The radical shift in policy is unheard of in the City, where discretionary bonuses have traditionally been seen as necessary to drive performance. Mr Woodford and his co-founder and chief executive, Craig Newman, believe that bonuses can distort behaviour, encouraging misconduct, recklessness and short-termism.

Read full update
 
The Wall Street Journal

Turkey’s president blamed Islamic State for turning a youth into a human bomb at a crowded outdoor wedding party in southeast Turkey’s largest city, killing at least 51 people in a weekend attack that underscored how the war in neighboring Syria is destabilizing the region.

The bombing in Gaziantep targeted a largely Kurdish neighborhood and turned a celebratory summer evening into a scene of anguish and mourning, as the couple recovered on Sunday from injuries sustained in the massive Saturday blast and investigators worked to identify the charred body parts of guests and family members.

Dozens of funerals took place on Sunday, including ceremonies for 29 children who forensics teams had managed to identify. Nearly 100 people, including many women and children, were wounded in the attack.

Read full update
 
The Daily Telegraph

Tata's giant Port Talbot steel plant has clawed itself back into profit as staff strain to boost efficiency despite having no idea whether their jobs are safe. Sources familiar with finances at the sprawling operation in South Wales revealed it made a £5m profit in June, reversing the £1m a day loss it was making six months ago.

Tata Steel UK - which includes the speciality and pipe businesses that are up for sale - also made a profit at the group level.

The news has caused frustration among the 11,000 staff, whose future has been in doubt since the company's Indian parent put the UK business up for sale in March, as it buckled under the pressure of cheap imports, global overcapacity, high energy costs and punitive taxes.

The sale of Port Talbot was suspended in July because of uncertainty caused by the Brexit vote, leaving staff no clearer as to what their future held. Tata later said it still planed to sell the speciality and pipe businesses, and was exploring a tie-up with European rival Thyssenkrupp for what remained.

Read full update
 
Financial Times

Infrastructure spending in Britain has declined sharply since the vote to leave the EU, putting pressure on prime minister Theresa May to press ahead with pledges for new road, rail, energy, broadband and flood defence projects.

The value of contracts for July dropped to £1.5bn, a fall of 20 per cent against the previous month and 23 per cent lower than a year ago, according to Barbour ABI, the construction consultancy that supplies figures to the Office for National Statistics.

Michael Dall, chief economist at Barbour ABI, said the public and private sectors were putting projects on hold as a result of uncertainty surrounding Britain's decision to withdraw from the EU.

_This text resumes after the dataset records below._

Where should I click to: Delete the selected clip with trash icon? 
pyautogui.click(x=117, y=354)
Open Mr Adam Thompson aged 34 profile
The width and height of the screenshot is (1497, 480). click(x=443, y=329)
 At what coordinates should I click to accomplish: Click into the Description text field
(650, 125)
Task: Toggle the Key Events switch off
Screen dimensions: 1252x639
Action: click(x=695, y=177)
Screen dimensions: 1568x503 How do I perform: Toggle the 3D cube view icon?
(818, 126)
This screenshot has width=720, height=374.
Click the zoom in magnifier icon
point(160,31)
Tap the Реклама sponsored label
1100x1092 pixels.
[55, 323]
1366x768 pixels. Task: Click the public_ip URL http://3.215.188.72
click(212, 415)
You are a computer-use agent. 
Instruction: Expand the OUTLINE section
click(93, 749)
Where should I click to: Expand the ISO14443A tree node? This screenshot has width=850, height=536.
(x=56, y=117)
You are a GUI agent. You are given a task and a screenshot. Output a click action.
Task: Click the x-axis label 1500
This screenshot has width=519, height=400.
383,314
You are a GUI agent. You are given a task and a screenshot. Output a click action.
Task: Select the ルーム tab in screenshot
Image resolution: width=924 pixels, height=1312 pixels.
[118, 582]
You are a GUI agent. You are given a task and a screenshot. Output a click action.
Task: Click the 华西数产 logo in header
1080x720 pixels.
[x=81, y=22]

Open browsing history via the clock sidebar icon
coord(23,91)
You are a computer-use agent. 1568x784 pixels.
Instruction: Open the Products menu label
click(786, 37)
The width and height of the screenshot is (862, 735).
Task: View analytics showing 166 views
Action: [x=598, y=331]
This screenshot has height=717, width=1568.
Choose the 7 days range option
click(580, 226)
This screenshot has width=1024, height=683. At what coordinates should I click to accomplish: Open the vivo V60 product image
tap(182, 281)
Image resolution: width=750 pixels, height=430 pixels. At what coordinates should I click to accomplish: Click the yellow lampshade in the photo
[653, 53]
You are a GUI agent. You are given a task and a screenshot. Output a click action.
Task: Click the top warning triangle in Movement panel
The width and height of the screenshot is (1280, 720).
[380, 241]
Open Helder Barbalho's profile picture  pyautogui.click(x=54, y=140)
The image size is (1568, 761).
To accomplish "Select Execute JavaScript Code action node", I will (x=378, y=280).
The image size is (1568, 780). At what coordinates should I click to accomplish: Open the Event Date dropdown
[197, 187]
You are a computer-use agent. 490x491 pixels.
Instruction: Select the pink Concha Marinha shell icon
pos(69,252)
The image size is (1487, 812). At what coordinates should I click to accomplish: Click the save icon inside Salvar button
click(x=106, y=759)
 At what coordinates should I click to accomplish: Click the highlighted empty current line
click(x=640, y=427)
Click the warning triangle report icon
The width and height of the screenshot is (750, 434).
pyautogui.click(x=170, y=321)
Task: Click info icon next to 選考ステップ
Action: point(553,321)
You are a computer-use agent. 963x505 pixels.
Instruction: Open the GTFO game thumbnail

The prime minister has already put infrastructure at the heart of plans to rebuild the economy following the vote, pledging Treasury backing for new projects and the launch of infrastructure bonds. Last week she promised support for former chancellor George Osborne's "Northern Powerhouse" project, backing proposals for a new trans-Pennine road tunnel linking Manchester and Sheffield.